Shabbat exemplifies this.  Shabbat is a kedushah that is ultimately outer-focused.  It starts with our being distinct – the covenant between ourselves and God – but its end is to bring holiness into larger world – the universal message of God as creator, of human dignity, of the right to rest and to be free.  The holiness of Shabbat spreads into the week, making our work holy as well, pointing us towards a higher purpose, towards tikkun olam, and finally towards a world that is mei’eyn olam ha’bah – a more perfect world, a messianic world: “And it shall come to pass, that from one new moon to another, and from one Shabbat to another, all flesh shall come to worship before me, says the Lord.” (Isa. 66:23).

 

Four years ago our newly-minted musmakhim started their path to become rabbis for Klal Yisrael.  They understood that to be a leader is not to desire for oneself to have status, but to dedicate oneself to service.  They spent these last four years growing in learning, pushing themselves to become more learned, more skilled, more inspiring than the day before.  Rather than settling for the complacency of being, they devoted themselves to a life of becoming.

 

As they now go out to serve, they may encounter communities who know only of the kedushah of status, the kedushah of being.  This kedushah is important and necessary, and they must and will protect and sustain it, the treasured holiness and distinctiveness of their communities.  Much of their work will be devoted to exactly this: carefully tending to their communities’ religious needs, making sure that there are daily minyanim, that the eruv is up, and that the restaurants have the necessary hechsheirim.   But while important and necessary, such a kedushah, by itself, is dangerous – dangerous to those outside the community and dangerous to the religious and moral health of the community.

 

A kedushah that is concerned just about its existing status inevitably cultivates complacency and self-satisfaction.  It produces a community – be it a neighborhood, a synagogue or a school – that is monolithic that is concerned solely with reinforcing its sense of itself, one that is will push out those who are different, those who may threaten its narrowly-defined identity.  People of lesser observance or of different beliefs, people in non-traditional families, gay men and women, people with disabilities- be they physical, psychological, leaning, or social-emotional: all of these will be perceived of as threats to this kedushah, a kedushah that must be preserved at all costs.

 

This kedushah alone may not be allowed to define a community.
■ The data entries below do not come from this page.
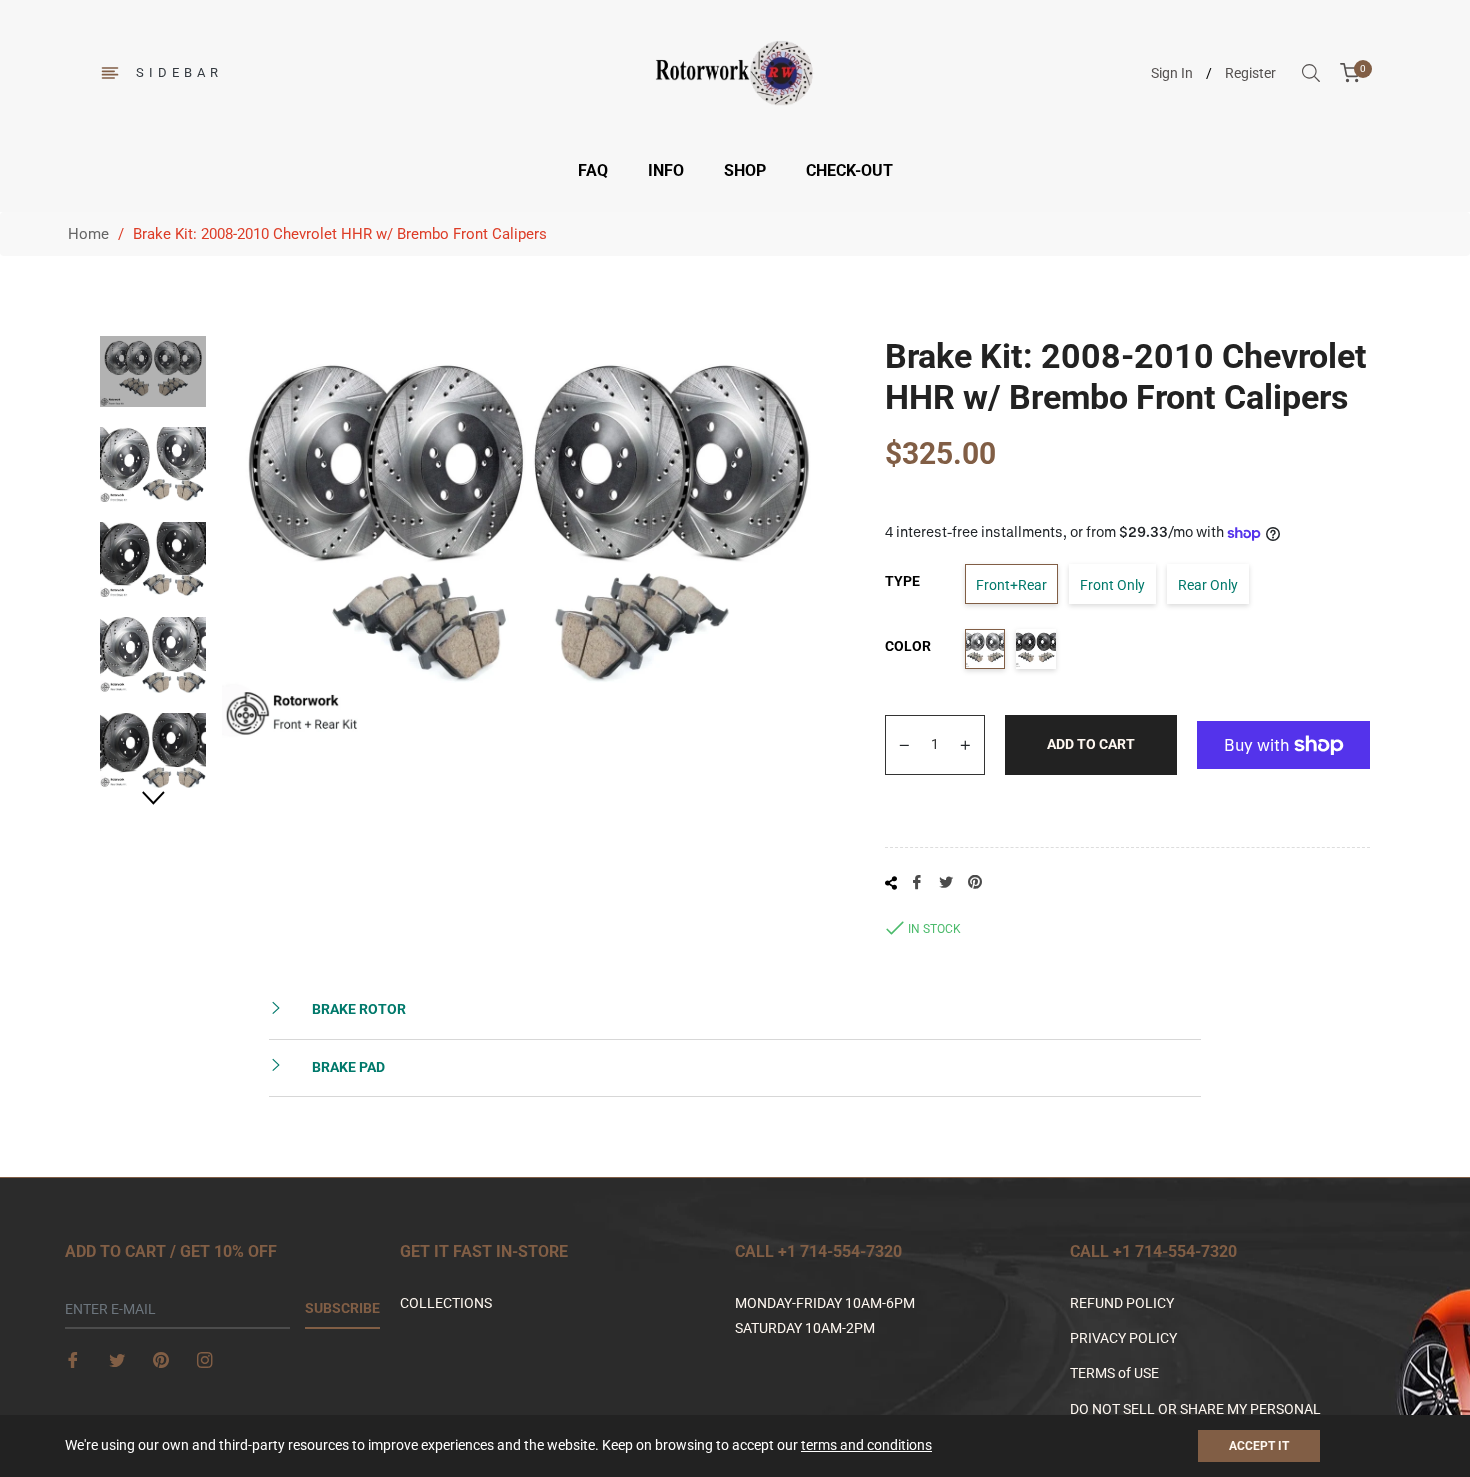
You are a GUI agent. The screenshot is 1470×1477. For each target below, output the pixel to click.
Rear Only (1208, 585)
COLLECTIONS (446, 1303)
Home (88, 234)
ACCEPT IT (1259, 1446)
The Torah that our musmakhim will teach will be one that inspires people to think not that they are already holy, but that they must strive every day to become holy.   They will teach their communities and their students not only the kedushah of kashrut, but also the kedushah of Shabbat, of service, of li’takein olam bi’malkhut Sha-dai.   They will teach them that the kedushah of becoming holy is not a starting point, but a destination, a destination always to be reached for, yet never to be grasped.

 

This is a kedusha not of haughtiness, but of humility; not of wariness, but of welcome.  It is a kedushah that does not tell us that we are better than the rest of the world, but that asks us what it is that we can do to make the world a better place.

 

The students that we are blessed to have at YCT have come to us because it was this type of kedushah that spoke to them.  They come with a vision that drives them to serve the Modern Orthodox community and all of Klal Yisrael, to serve observant and non-observant, those in the center and those at the margins.  This vision rejects complacency, it forces them to leave their comfort zones, it pushes them to make Orthodoxy better, to make Klal Yisrael better, to make the world better.  It is a belief in a kedusha that sanctifies the world and that inspires us to become a better person today than they were the day before. And it is belief in a leadership that teaches that a life of “the entire community is all holy,” can only truly find purpose when it translates into a life of “you shall become holy,” a life of bringing ourselves, and the entire world, closer to God, closer to perfection.